[Exercise tasks]
1 > According to the post on service suggestions, what area of service is assigned to the first day?
2 > Translate this sentence from the post on service suggestions into Spanish: "Contact a local nursing home and introduce yourself."
3 > Reproduce the post on service suggestions from "Monday, July 17, 2006" up to and including "feel led to.".

[Supplied text]
:::

Monday, July 17, 2006

Service Suggestions Day ONE

In conjunction with the "Pathway to Purpose" Sunday school class I will be posting five days of service suggestions. In our class on Sunday I got up on my soapbox a bit and talked about the many reasons people think they are exempt from serving God. The two biggest ones I hear all the time are "I'm too busy" and "I have to take care of my family and don't have time." I am going to suggest an area of service each day this week and then break it down so that people with a lot of time, people with limited time, and people with children can participate in some way if this is an area they feel led to.

As I have become fond of saying, you can invent option "C." We need to stop thinking we serve God in some big, huge way or we don't serve him at all. There are a multitude of options between those two extremes and I hope this week will help you think beyond the obvious to what works for you.

TODAY'S AREA: Minister to Those in a Nursing Home

For Those with Limited Time: Did you know there are many Nursing Home residents who never receive cards or letters? If you're like me, you live for mail delivery because this time you might just receive a card instead of bills and junk mail. Contact a local nursing home and introduce yourself. Tell someone you want to send a card to someone who doesn't receive mail or frequent visitors. They'll tell you how to send the card in to them. Some will give you a resident's name or room number. Others will have you send it to the nurse in charge or the activities director. Then just purchase a thinking of you card when you are in Walmart or the grocery story. Write a personal sentence or two at the end and pop it in the mail.

:::

[Dataset]
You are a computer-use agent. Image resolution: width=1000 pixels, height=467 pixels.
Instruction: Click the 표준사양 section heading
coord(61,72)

:::

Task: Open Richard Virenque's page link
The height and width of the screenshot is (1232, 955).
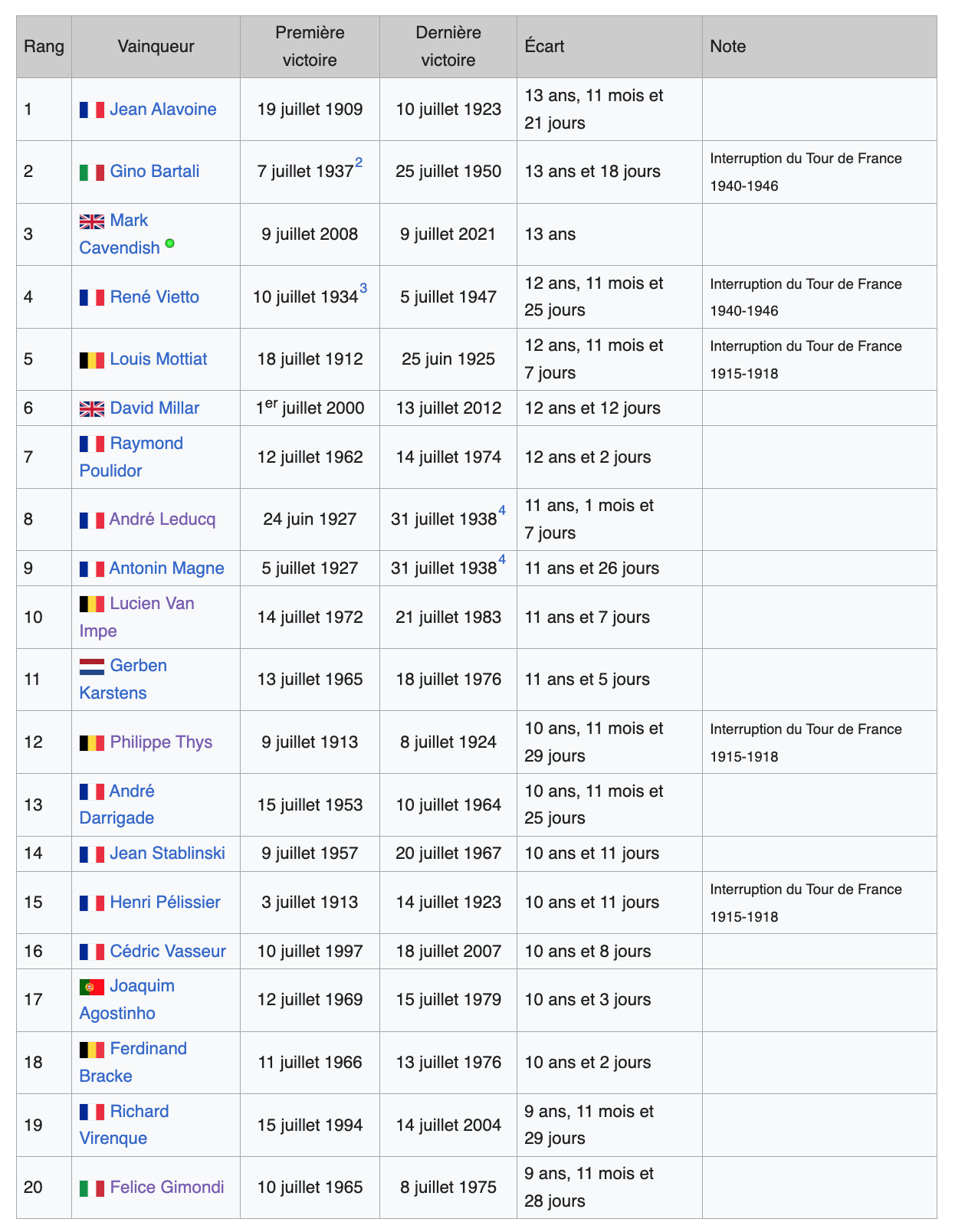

:::

[Written answers]
1 > Ministering to those in a nursing home.

2 > Comuníquese con un hogar de ancianos local y preséntese.

3 >
Monday, July 17, 2006

Service Suggestions Day ONE

In conjunction with the "Pathway to Purpose" Sunday school class I will be posting five days of service suggestions. In our class on Sunday I got up on my soapbox a bit and talked about the many reasons people think they are exempt from serving God. The two biggest ones I hear all the time are "I'm too busy" and "I have to take care of my family and don't have time." I am going to suggest an area of service each day this week and then break it down so that people with a lot of time, people with limited time, and people with children can participate in some way if this is an area they feel led to.